About this exercise: Where a line holds the word "logo", copy that line from the data below.

======== Input material

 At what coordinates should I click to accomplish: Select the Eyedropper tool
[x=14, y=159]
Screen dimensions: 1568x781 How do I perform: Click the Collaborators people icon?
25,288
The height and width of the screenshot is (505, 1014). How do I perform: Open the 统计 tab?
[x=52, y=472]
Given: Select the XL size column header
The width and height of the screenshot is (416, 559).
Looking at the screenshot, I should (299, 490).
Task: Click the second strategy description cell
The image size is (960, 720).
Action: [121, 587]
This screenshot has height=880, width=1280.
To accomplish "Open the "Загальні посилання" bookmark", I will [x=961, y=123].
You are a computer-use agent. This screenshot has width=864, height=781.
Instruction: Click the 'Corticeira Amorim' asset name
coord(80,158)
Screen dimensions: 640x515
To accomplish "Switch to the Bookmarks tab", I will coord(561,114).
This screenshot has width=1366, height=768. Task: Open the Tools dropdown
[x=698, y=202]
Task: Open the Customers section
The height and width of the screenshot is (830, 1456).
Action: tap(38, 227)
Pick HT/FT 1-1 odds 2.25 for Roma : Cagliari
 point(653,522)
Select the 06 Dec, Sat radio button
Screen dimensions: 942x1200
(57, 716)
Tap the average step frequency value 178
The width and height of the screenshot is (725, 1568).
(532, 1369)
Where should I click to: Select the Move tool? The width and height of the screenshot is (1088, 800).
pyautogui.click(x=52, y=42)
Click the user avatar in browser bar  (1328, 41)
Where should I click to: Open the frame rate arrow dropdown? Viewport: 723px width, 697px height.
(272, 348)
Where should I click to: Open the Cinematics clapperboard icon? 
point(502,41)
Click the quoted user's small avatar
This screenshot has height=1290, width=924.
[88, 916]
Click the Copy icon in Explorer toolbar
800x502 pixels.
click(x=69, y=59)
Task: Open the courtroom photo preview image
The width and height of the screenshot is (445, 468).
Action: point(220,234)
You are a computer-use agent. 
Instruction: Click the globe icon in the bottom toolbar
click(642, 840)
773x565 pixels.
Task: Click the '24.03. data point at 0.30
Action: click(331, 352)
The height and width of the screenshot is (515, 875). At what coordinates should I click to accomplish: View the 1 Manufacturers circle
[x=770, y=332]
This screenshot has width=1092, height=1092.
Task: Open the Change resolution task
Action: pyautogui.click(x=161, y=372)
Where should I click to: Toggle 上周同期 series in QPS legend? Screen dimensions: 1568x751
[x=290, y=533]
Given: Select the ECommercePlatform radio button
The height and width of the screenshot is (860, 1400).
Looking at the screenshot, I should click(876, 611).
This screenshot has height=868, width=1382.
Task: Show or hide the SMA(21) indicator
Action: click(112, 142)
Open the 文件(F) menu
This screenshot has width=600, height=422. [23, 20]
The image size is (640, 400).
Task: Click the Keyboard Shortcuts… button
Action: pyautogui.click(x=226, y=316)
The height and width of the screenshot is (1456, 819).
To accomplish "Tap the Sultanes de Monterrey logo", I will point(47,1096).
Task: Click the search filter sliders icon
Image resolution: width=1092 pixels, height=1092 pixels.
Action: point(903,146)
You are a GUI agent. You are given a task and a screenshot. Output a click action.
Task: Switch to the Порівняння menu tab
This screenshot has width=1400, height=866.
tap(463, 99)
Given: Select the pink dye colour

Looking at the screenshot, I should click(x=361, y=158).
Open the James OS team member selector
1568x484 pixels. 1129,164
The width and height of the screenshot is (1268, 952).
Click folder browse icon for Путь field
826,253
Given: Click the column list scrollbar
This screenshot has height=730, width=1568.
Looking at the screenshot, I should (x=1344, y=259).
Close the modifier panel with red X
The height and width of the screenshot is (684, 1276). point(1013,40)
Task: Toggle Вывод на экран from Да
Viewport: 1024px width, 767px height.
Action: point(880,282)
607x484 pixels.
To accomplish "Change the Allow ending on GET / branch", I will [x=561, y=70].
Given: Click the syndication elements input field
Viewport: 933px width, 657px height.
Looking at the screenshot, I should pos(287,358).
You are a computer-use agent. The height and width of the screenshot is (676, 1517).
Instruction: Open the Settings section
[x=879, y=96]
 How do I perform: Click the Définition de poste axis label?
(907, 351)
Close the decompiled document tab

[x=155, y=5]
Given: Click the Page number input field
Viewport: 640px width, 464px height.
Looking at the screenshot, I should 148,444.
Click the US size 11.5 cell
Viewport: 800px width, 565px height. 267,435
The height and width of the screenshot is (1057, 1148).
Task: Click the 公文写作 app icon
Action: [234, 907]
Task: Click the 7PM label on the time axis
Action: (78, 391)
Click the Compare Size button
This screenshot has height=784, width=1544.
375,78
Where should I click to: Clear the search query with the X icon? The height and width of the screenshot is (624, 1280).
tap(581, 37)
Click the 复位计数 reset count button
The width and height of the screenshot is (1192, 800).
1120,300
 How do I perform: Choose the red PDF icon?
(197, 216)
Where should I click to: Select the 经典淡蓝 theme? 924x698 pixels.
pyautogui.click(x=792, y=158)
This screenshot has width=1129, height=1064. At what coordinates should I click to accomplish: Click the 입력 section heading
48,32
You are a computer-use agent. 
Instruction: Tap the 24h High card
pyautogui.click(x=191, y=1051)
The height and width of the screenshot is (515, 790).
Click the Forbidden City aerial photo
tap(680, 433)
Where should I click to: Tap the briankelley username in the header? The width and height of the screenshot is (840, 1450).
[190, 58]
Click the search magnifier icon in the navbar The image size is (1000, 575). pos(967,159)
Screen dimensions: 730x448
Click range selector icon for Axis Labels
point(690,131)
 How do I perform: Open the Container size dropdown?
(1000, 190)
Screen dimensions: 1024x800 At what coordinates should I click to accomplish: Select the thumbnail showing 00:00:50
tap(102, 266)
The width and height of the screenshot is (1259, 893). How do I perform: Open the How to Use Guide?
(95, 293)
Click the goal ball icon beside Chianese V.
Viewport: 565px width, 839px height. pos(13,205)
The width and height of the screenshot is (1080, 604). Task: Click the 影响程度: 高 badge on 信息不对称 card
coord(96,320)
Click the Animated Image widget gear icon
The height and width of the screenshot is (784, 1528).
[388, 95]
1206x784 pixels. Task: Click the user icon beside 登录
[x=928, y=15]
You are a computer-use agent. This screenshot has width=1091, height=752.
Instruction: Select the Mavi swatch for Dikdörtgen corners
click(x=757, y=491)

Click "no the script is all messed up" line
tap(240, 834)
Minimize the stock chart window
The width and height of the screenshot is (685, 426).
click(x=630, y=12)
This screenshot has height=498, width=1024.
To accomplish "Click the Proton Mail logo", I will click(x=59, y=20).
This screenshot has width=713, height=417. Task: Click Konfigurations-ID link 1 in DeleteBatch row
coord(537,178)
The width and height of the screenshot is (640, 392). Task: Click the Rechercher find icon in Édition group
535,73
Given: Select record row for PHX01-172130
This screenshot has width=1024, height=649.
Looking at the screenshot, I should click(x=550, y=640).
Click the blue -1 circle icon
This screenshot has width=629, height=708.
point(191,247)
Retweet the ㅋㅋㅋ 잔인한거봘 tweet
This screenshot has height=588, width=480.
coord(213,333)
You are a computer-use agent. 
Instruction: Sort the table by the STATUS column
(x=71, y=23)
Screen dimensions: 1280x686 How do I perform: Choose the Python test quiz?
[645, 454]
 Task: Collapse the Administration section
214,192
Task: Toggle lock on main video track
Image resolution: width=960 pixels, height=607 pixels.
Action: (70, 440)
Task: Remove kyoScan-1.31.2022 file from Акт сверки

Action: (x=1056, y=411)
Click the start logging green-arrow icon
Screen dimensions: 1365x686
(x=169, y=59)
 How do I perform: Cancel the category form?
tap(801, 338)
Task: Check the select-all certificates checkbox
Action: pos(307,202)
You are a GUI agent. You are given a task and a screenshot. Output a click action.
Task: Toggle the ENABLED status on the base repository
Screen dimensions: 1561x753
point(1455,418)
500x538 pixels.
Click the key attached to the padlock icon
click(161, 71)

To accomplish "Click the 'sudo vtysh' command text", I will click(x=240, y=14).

================

Reply:
To accomplish "Tap the Sultanes de Monterrey logo", I will point(47,1096).
To accomplish "Click the Proton Mail logo", I will click(x=59, y=20).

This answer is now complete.